It's amazing you had the strength to talk to the community officers. Think of going to the police as being the same as going to the community officers - at the end of the day, telling someone is telling someone, no matter who you tell [if that makes sense?]. No matter who you tell, and no matter what position of authority that person may hold, you're still telling someone what happened and that takes so, so much strength and courage. For even getting this far and being able to tell the community officers, it's fantastic. Something to be very, very proud of yourself for because telling someone, having the courage to report this - it's not easy. Keep telling yourself that if you have the strength to tell the community officers, you can tell the police.

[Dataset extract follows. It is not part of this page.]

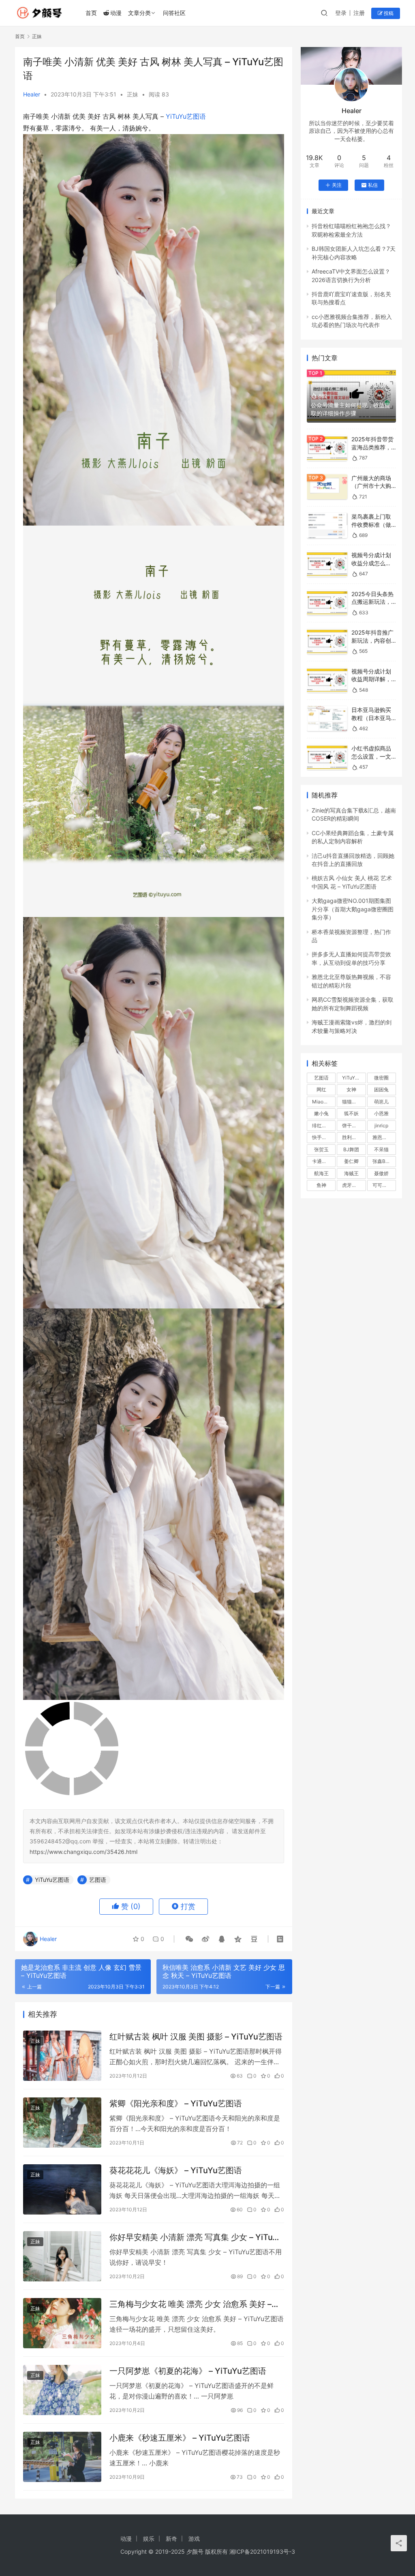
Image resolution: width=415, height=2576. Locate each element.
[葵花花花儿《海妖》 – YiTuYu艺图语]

You don't necessarily know for sure the police officers will tell any details to those they interrogate; by interviewing your neighbors, they could be trying to figure out the profile of the postman. Most likely they'll only be asking questions such as, what did they think of him, did he seem creepy, did they ever witness him engaging in illegal activity such as sexual abuse, have they ever been sexually abused by him, etc. I believe telling them your case details - that is, mentioning your name specifically, would go against confidentiality? I'm not positive on this and it's something you'd have to ask the officer assigned to your case about. Just keep in mind that while they very well may talk to your neighbors, it doesn't mean your neighbors will find out it's you.

Quote:
Originally Posted by lilmisschatterbox View Post
everyone will all think ew she let the postman do that to her ew.
No one - no one who's worth anything or worth listening to - will ever tell you it's your fault for letting him do this to you. Abuse is never, ever the victim's fault; no one asks to be hurt like this. This is not your fault at all. If someone makes a comment like that? It doesn't matter. What does matter is that YOU know you didn't ask for this. Let other people say what they want, if they were actually in this situation I'm sure they'd be singing to a different tune.

Let me know anytime you want to talk about anything, all right? Take good care of yourself and hang in there.